Le Fils répondit : Béni soyez-vous, ô ma Mère, bénie de toute créature, d’autant
que votre miséricorde est infinie ! Je suis semblable à l’homme qui a acheté à
grand prix un petit champ de cinq pieds dans lequel était caché le bon or. Ce
champ est l’homme qui a cinq sens, que j’ai acheté et racheté par mon sang, dans
lequel il y avait un or précieux, c’est-à-dire, l’âme créée par ma Divinité,
laquelle est maintenant séparée du corps et demeure seule en terre. Ses
successeurs sont semblables à un homme puissant qui, allant au jugement, crie au
bourreau : Séparez avec le couteau la tête de son corps ; ne permettez point
qu’il vive plus ; ne pardonnez point à son sang. De même en font-ils, car ils
vont comme au jugement, quand ils prient pour l’âme de leur père ; mais on crie
au bourreau : Séparez leur tête du corps.
Qui est ce bourreau que le diable, qui sépare de son Dieu l’âme qui consent à ses suggestions ? Ils lui crient :
Séparez, quand, ayant méprisé l’humilité, ils font par superbe le bien pour
l’âme ou pour l’honneur du monde, plus que par charité et amour de Dieu.
Par la superbe, Dieu est séparé de l’homme et est uni à lui par l’humilité, car
ils crient : Ne souffrez pas qu’ils vivent longtemps, quand ils ne se soucient
point de bien faire pour le mort ; ils crient qu’il ne faut pardonner au sang,
quand ils ne se soucient point de soulager sa grande peine, ni ne se soucient du
temps qu’il y demeurera, pourvu qu’ils puissent accomplir leurs volontés ; ils
ne se soucient de rien plus, tant ils sont liés aux honneurs du monde et
réputent à peu ma passion.
Lors la Sainte Vierge répondit : J’ai vu votre justice, ô mon Fils, grandement
sévère, à laquelle je ne m’adresse point, mais bien à votre infinie miséricorde.

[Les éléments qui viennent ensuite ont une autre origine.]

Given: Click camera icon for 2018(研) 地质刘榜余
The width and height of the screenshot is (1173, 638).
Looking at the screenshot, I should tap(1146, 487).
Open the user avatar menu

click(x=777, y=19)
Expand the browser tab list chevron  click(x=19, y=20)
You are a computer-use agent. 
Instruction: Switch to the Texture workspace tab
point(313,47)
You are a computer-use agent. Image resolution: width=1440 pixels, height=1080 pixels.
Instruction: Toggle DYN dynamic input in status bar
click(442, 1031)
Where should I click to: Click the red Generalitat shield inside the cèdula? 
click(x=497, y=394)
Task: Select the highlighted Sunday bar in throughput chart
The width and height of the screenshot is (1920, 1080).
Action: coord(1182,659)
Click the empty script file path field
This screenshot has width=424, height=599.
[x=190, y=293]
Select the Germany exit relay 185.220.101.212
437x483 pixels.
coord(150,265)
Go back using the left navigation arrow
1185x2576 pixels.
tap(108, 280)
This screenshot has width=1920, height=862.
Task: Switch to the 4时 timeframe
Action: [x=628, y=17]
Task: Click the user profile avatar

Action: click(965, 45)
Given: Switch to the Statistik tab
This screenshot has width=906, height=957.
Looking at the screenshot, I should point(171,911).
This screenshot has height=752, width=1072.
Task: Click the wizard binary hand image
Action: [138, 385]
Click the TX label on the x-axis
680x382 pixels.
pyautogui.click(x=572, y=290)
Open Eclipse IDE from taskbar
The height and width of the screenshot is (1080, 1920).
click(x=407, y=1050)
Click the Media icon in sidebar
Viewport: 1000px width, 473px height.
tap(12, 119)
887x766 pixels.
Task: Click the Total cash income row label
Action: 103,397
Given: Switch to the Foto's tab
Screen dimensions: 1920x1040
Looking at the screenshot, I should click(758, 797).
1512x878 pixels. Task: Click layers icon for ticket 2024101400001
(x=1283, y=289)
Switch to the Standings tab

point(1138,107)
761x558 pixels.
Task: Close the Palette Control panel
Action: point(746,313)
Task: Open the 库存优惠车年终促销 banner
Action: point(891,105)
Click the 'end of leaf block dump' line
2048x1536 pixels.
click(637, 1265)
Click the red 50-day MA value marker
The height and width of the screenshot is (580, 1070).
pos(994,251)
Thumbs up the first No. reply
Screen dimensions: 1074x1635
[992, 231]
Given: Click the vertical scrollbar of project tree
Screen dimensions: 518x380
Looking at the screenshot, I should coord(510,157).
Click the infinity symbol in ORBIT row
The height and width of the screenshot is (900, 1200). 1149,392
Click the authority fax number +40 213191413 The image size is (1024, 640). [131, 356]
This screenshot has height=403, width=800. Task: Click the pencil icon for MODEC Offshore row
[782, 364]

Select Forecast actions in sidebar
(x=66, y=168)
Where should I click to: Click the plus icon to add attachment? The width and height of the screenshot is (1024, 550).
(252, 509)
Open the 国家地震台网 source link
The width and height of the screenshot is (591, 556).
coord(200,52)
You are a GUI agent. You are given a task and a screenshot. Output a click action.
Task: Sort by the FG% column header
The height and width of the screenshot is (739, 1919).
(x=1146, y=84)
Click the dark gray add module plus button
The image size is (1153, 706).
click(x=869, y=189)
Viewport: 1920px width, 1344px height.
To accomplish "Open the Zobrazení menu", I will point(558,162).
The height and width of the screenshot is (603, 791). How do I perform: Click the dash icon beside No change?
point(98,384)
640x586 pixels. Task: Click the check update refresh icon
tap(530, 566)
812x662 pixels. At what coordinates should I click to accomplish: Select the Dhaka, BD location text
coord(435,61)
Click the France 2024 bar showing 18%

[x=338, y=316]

Partant, pour l’amour de mes prières, ayez miséricorde de celui-ci : il disait
tous les jours les heures pour mon honneur, et n’imputez point à superbe les
biens que ses successeurs font pour lui : ils se réjouissent, et celui-ci pleure
et est puni sans consolation aucune.
Le Fils répondit : Bénie soyez-vous , ma Mère très-chère ! Vos paroles sont
toutes pleines de clémence et sont plus douces que le miel ; vos paroles
procèdent et sortent d’un cœur tout plein de miséricorde, c’est pourquoi vos
paroles ne prêchent que miséricorde.
Celui pour lequel vous priez aura trois sortes de miséricorde pour l’amour de
vous :
1- Il sera affranchi des mains des démons, qui l’affligent comme des corbeaux,
car comme les oiseaux, oyant quelque grand son, laissent la proie qu’ils
tiennent, à cause de la peur qu’ils ont, de même les diables quitteront, à cause
de la crainte qu’ils auront de vous, et ils ne la toucheront désormais ni ne
l’affligeront.
2- Cette âme sera transférée d’une peine plus ardente à une moins ardente ;
3- mes anges la consoleront ; elle n’est pas entièrement affranchie ; elle a
encore besoin de secours, car vous savez et voyez la justice qui est en moi, et
que personne ne peut entrer en la béatitude, s’il n’est purifié comme de l’or
par le feu ; partant, en son temps, pour l’amour de vos prières, elle sera
entièrement affranchie.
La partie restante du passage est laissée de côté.